Assertiveness Simplified

Assertiveness – what exactly is it? Getting your own way? Saying how you feel? Being upfront and honest? Telling it how it is? Well, many people get hung up and confused about what exactly assertiveness is and how you act in an assertive manner.

assertivness

If you research dictionary definitions, you’ll find the following: “confident and forceful behaviour.” or “behaving confidently and able to say in a direct way what you want or believe”, and “Someone who is assertive states their needs and opinions clearly, so that people take notice”, plus many more definitions. One simple way we at STL define assertiveness, is:

“Behaviour that involves standing up for your own rights, expressing your needs, wants, opinions, feelings and beliefs in a direct, honest way…without violating another person’s rights.”

Another great way, when you want to assert yourself is to do the following: show respect to yourself, then say or do what you need to, and then importantly – show the same respect to the other person(s). As an example, if you make excuses for yourself by saying “Sorry to ask and maybe I shouldn’t…” then this is not exactly showing yourself much self-respect – this is passive/submissive behaviour. Likewise saying for example, “I don’t care what you think – I feel this!” is showing the other involved little to no respect and is aggressive.

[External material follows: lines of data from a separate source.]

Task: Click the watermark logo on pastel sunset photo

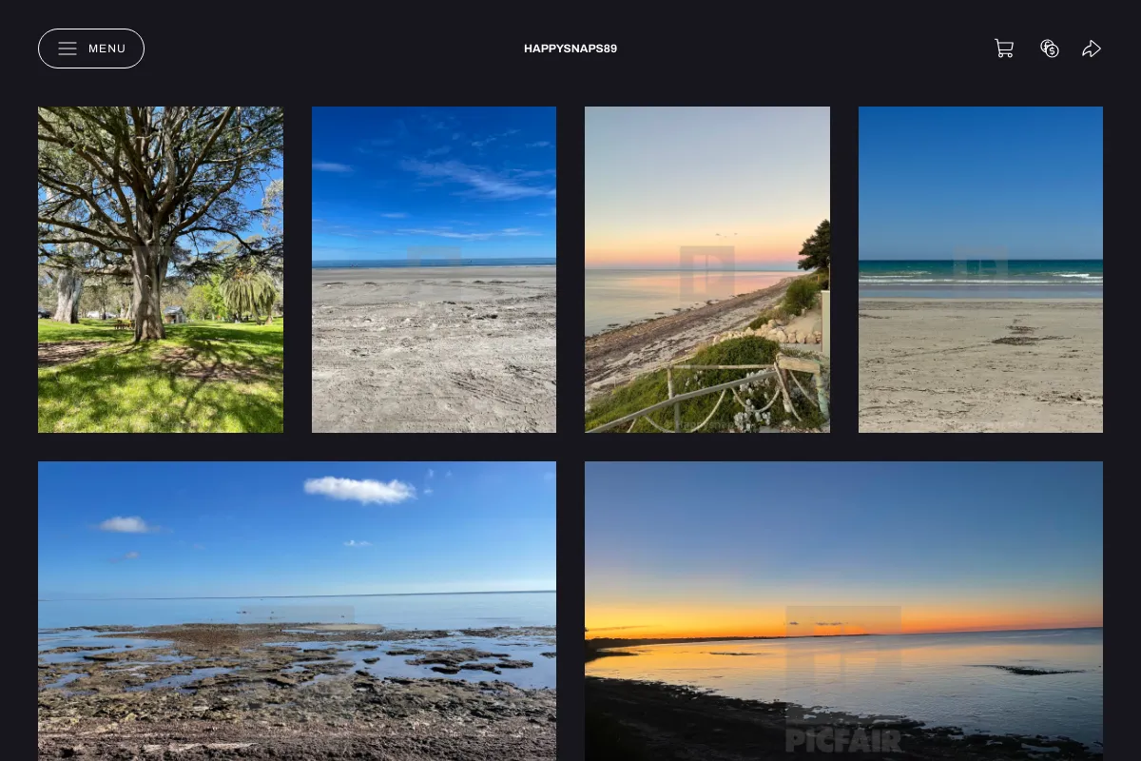Action: click(x=707, y=273)
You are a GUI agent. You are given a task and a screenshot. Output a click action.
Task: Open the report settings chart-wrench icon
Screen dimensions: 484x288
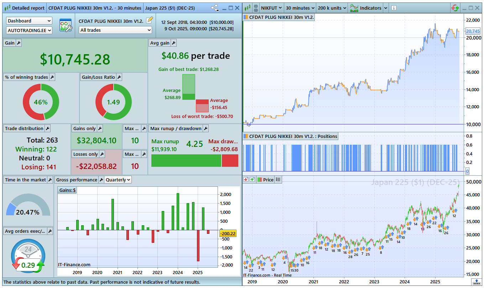click(x=65, y=26)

If you sometimes lack the confidence to act with assertiveness then these tips can be a big help:

  • Visualise yourself where you want to be
  • Do things that scare you – frequently
  • Question your inner critic
  • Focus on what you have achieved (rather than haven’t)
  • Help others
  • Don’t see others as better than you, just different
  • Be able to say no and not feel guilty

Other considerations for ensuring you remain assertive are:

  • Use short, concise sentences
  • Don’t use lots of excuses
  • Think about what you will say before you say it
  • Make sure your body language supports your position
  • Use the present tense; deal with what exists today
  • Be positive – rather than affirming what you do not want
  • Use positive self-talk
  • Act “as if” – give yourself permission to believe the idea is true right now

Conclusion

We all have rights at work, in addition to our legal working rights, and these are what is reasonable for us to expect in our relationships and in our communications with others. In the workplace as we interact with colleagues, superiors, and clients, we have a right to feel comfortable and secure in our relationships and communications. As well as this, we have a right to be treated fairly and respectfully. We should be able to express our opinions honestly without reprimand, whether we agree with others’ views or not, and seek assistance when needed. However, we should also take responsibility for our behaviour and mistakes, keep in mind that everyone is human, and no-one is perfect.

Assertive people feel connected to other people. They make statements of needs and feelings clearly, appropriately, and respectfully. Feeling in control of themselves, they speak in calm and clear tones, are good listeners, and maintain good eye contact. They create a respectful environment for others, and do not allow others to abuse or manipulate them.